Exercise requirements:
Copy these lines over word for word, covering all of the material.

[Start]

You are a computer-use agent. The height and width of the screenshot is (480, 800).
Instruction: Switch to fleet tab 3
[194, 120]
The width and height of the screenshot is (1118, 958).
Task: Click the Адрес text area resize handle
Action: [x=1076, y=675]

[End]

Solution:
You are a computer-use agent. The height and width of the screenshot is (480, 800).
Instruction: Switch to fleet tab 3
[194, 120]
The width and height of the screenshot is (1118, 958).
Task: Click the Адрес text area resize handle
Action: [x=1076, y=675]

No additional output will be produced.